Duong Thi Hong, deputy director of the National Institute of Hygiene and Epidemiology, said at a meeting Friday that the low vaccination rates could also cause a greater spread of existing diseases.
Vietnam is among several countries where parents are delaying vaccination for their children out of doubts regarding the importance and safety of vaccines, an unnamed World Health Organization (WHO) official was quoted as saying at the meeting.
In 2018 about 87,000 children under a year old [in Vietnam] were not vaccinated. They mainly reside in remote areas, but there are unvaccinated children in urban areas as well, according to WHO figures.

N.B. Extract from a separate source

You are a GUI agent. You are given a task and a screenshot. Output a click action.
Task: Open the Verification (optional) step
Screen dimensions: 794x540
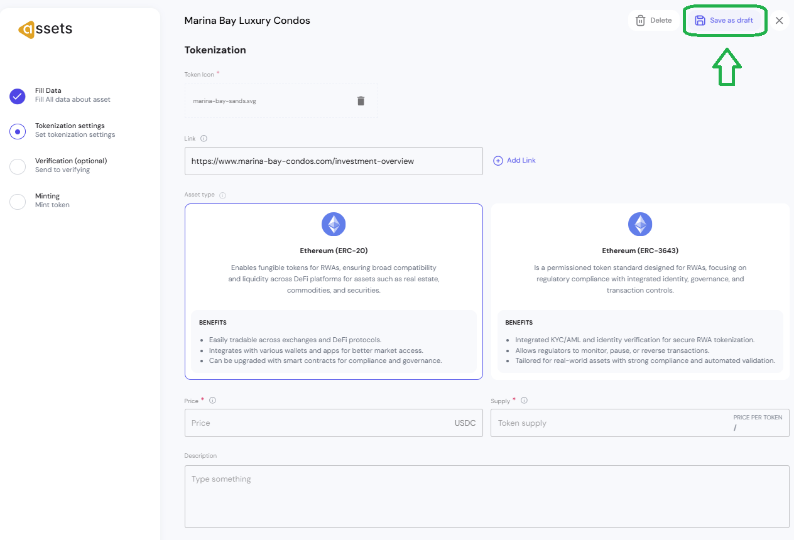[x=70, y=165]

Insufficient knowledge of vaccination schedules, fear of vaccines’ side effects and a desire to "let nature take its course" caused these trends, according to the Ministry of Health.
Ho Chi Minh City reported a surge in measles patients in late 2018 and early this year. The Hospital for Tropical Diseases in Saigon, one of the city’s top public hospitals, was treating 60 to 70 measles patients a day in January, 50 times higher year-on-year.
Hanoi reported 192 measles cases in the first two months this year, compared to 22 cases the same time last year.
The capital city suffered a severe measles outbreak in 2014, which killed at least 133 children. Doctors blamed it on parents not having their children vaccinated.
The Hanoi outbreak also coincided with the deaths of more than 10 babies who had been given the Dutch-made Quinvaxem vaccine between November 2012 and May 2013, and several more when it was reintroduced in October 2013. The Ministry of Health had said the drug was not to blame for the deaths.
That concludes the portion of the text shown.